International Context: Where Is The Balancing Act?

India is not the first, nor the last to seek to protect domestic companies in its ecommerce policy. A number of countries such as China and Vietnam have taken policy initiatives to promote domestic players. China, being an early entrant, played it differently and succeeded in dictating her terms for foreign players. This is one of the biggest reasons that Amazon’s market share could hardly increase from 0.7% there.
International attention has been focused on India, what with giants such as Amazon and Walmart betting big in India. But the draft Indian ecommerce policy, in its bid to favour domestic players, fails to address other concerns such as one arising from the World Trade Organisation (WTO), which clearly is not in favour of data localisation and domestic preference.
WTO DG Azevêdo calls for greater inclusivity to maximize the benefits of economic progress (Image Courtesy: WTO)
A group of 71 WTO countries has launched intensive discussions on ecommerce and also met for the first time in Geneva with 13 other delegations. India has chosen to be an observer instead of a member of the group, as membership may hinder the government’s ability to promote and support the domestic industry.
However, India is actively engaged in bilateral and regional trade agreements such as the Regional Comprehensive Economic Partnership (RCEP) and ecommerce has been a key component of such agreements.
The Indian Council for Research On International Economic Relations (ICRIER), in its Working Paper No 354, Trade Rules in Ecommerce: WTO and India, had highlighted, “Regulations are needed for consumer protection and national security. It is, therefore, important to have “smart” regulations to protect domestic interest. The government should support domestic players through appropriate regulations. But such regulations should not counter WTO commitments. For example, while a subsidy contingent of export performance or on the use of domestic goods over imported goods can be prohibited under the WTO’s Agreement on Subsidies and Countervailing Measures, the government can give subsidies for additional employment creation or for technological upgradation in a smart way which can benefit the industry.”

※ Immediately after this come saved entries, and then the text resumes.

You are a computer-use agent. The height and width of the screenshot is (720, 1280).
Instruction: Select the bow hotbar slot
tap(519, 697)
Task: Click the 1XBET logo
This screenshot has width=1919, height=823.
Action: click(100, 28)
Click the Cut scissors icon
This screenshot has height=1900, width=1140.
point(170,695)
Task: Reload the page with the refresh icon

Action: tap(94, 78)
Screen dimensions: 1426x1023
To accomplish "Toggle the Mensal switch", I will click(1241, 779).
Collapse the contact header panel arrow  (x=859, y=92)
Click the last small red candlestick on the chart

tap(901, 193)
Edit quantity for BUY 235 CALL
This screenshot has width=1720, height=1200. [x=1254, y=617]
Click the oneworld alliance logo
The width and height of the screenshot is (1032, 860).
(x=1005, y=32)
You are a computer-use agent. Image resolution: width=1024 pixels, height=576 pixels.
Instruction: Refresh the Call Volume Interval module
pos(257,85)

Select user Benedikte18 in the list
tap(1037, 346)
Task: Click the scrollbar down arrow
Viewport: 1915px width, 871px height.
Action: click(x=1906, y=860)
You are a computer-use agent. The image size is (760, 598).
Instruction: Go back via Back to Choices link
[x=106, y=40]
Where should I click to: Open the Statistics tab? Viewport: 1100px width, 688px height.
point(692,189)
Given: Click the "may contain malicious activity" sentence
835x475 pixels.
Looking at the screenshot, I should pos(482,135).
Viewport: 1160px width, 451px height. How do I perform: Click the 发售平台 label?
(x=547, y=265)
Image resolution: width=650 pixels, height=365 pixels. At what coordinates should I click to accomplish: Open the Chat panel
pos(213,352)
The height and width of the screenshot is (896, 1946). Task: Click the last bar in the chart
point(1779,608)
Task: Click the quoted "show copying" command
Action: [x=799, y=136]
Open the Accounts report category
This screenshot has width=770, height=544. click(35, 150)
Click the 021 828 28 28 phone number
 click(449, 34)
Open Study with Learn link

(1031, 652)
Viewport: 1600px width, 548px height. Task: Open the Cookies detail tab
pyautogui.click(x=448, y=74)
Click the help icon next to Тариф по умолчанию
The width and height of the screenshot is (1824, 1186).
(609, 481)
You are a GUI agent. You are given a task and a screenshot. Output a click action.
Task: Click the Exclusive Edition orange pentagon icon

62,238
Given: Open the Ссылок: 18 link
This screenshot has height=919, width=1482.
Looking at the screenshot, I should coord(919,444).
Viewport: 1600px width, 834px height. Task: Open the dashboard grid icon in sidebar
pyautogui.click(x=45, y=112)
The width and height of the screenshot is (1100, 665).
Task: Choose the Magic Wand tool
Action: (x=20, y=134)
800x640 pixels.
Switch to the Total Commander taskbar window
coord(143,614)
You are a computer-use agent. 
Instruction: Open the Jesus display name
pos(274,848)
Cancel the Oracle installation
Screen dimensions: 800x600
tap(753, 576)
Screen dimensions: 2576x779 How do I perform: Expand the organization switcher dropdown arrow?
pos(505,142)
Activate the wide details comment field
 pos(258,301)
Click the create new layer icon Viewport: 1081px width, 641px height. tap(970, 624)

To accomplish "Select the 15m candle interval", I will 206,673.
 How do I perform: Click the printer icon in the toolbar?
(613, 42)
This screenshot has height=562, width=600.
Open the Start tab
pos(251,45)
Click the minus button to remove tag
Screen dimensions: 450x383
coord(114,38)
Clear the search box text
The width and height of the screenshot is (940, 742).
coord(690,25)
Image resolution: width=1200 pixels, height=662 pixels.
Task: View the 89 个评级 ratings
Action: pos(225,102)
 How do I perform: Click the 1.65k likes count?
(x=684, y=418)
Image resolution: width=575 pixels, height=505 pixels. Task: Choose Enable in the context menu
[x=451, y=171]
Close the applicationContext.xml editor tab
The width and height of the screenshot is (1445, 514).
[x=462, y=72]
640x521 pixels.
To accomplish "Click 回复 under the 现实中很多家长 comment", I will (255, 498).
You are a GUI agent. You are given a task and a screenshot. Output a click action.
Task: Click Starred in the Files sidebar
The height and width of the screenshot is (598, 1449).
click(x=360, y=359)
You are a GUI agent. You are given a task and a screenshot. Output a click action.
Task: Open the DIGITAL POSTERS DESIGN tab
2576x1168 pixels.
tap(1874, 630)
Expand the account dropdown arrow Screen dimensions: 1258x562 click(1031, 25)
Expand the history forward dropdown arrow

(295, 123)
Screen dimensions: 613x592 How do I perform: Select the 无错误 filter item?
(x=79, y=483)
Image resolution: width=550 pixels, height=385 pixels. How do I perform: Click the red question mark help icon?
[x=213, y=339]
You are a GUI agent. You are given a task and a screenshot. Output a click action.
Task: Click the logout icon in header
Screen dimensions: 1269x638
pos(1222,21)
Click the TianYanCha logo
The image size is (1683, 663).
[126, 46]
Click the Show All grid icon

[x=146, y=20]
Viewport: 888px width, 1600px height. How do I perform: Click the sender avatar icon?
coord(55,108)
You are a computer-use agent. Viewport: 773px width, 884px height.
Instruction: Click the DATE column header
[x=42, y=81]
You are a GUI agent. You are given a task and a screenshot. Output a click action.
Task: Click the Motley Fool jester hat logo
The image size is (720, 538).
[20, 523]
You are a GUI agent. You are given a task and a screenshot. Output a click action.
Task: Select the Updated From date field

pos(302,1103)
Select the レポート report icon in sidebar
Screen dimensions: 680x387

In the times o’ Trump, it may not be that easy to fully concentrate inward without looking outward. The ICRIER report also raises concerns through the US non-paper proposal on prevention of localisation barriers. The Office of the United States Trade Representative (USTR, 2017) report on foreign trade barriers lists a number of Indian policies that may impose localisation restrictions. And, as we have seen lately, the trade war between the US and India in terms of increased tariffs, the bloodbath could extend to ecommerce as well.
Now, with the first copy of the draft Ecommerce policy out, Amazon and Walmart feel the proposed policy is “heavily tilted” against foreign firms and are likely to ask the US government to reach out to Indian policymakers in case the final policy is “not moderated”.
This is important, as Amazon and Walmart (through Flipkart), both US companies, hold over 70% of the Indian ecommerce market share.